En mi caso, que soy el mayor de cinco hermanos, me resultaba imposible, por convicción, pronunciar groserías, hablar mal de los demás y tratar asuntos impregnados de bajeza y morbosidad. En mi casa, al lado de mi padre, mi madre y mis hermanos, el ambiente era familiar, siempre con amor, tolerancia, respeto y convivencia, motivo por el que no entendía el motivo de causar daño moral, físico, mental o psicológico a los demás. Pensaba, además, que la vida es tan breve como para desperdiciarla y mancharla con el mal hacia los demás.
Mi padre y mi madre nos inculcaron, adicionalmente, el buen uso del lenguaje. El idioma es tan bello y extenso, que resulta estúpido distorsionarlo o embarrar las palabras tan cautivantes de términos grotescos. Había que enriquecer y mejorar el vocabulario, y para lograrlo resultaba preciso participar en nuestras tradicionales reuniones familiares, comunicarnos libremente, leer y comprender los textos, investigar los significados de las palabras. Y claro, yo, como artista de las letras, descubría algo grandioso en las palabras, en el lenguaje, en el idioma. Sabía que con las letras, podría abrir fosas infernales, destruir a la gente y al mundo, o descubrir el cielo y la inmortalidad, en un ambiente de amor, paz, respeto y tolerancia.

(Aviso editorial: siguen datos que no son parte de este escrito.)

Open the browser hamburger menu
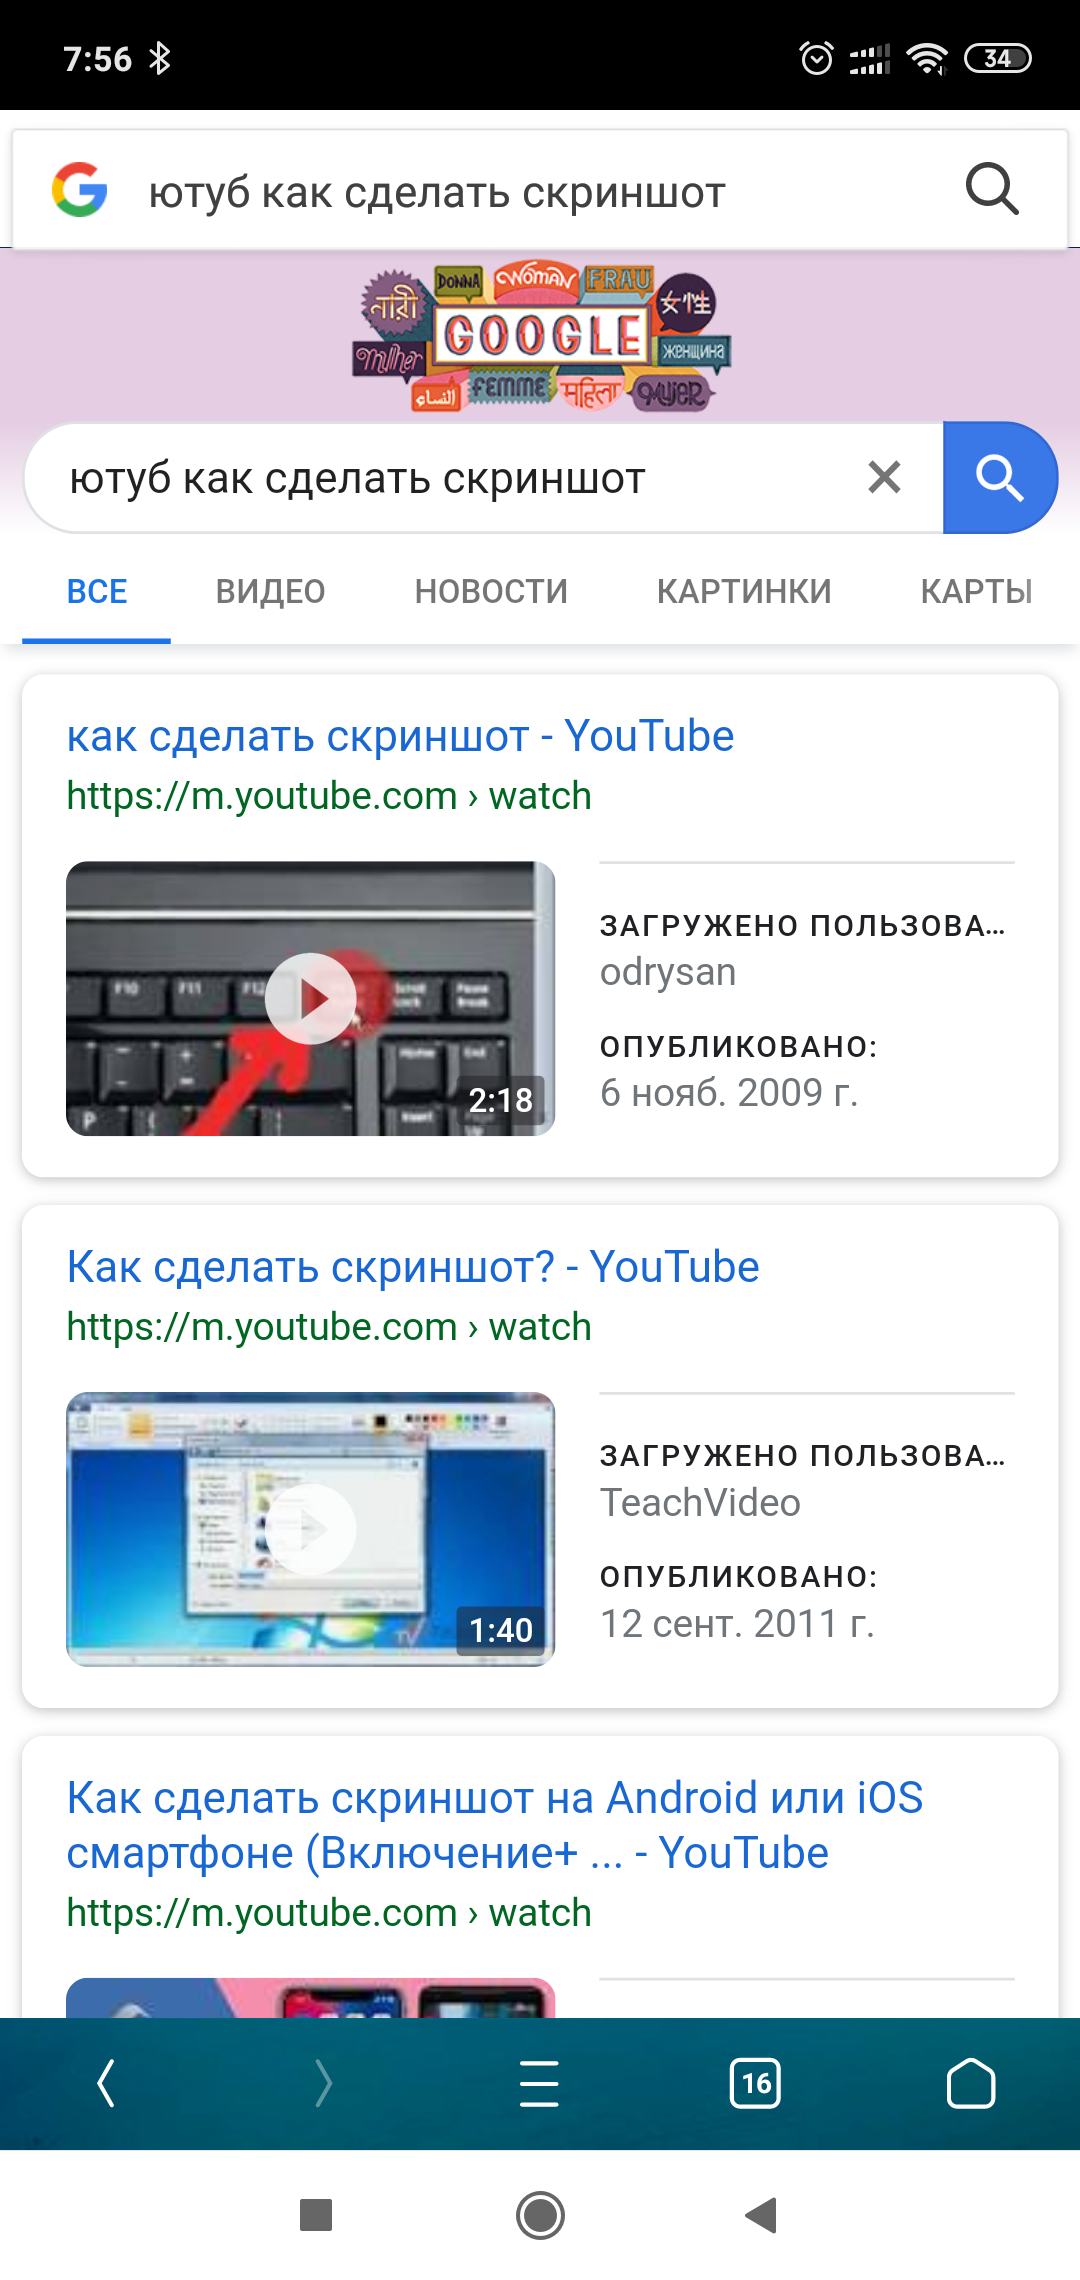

Desde que ingresé, en cualquiera de los dos colegios particulares y en la escuela oficial del nivel básico, fui rechazado por ser diferente. En el primer colegio, el trato fue brutal. Ahora que miro las escenas desde una orilla cada vez más distante, me pregunto la razón por la que los niños -hombres y mujeres- pueden albergar tanto mal, odio y resentimiento contra los demás y la vida. Así es como las personas construyen su destino.
Yo era formal y serio. El único día que acepté participar en uno de los juegos mecánicos de la escuela, con un niño que siempre tenía la cabeza rapada y actuaba como loco, me preparó una trampa que pudo ser mortal y provocó que cayera al suelo y me golpeara la cabeza. Al recobrar el sentido, en la oficina de la directora del colegio, le relaté, como pude, lo que ocurrió; sin embargo, ella, totalmente encubridora e irresponsable, insistió en que estaba confundido, que todo era parte de mi imaginación y que, seguramente, al quedarme dormido -así pretendió que lo creyera-, había soñado el supuesto accidente. Y casi me amenazó para que no comunicara a mi familia esa fantasía. Me quedó claro, por las amenazas y los regaños, que debería de callar todo lo que aconteciera en la escuela. Era su rehén. Me sentía aterrado.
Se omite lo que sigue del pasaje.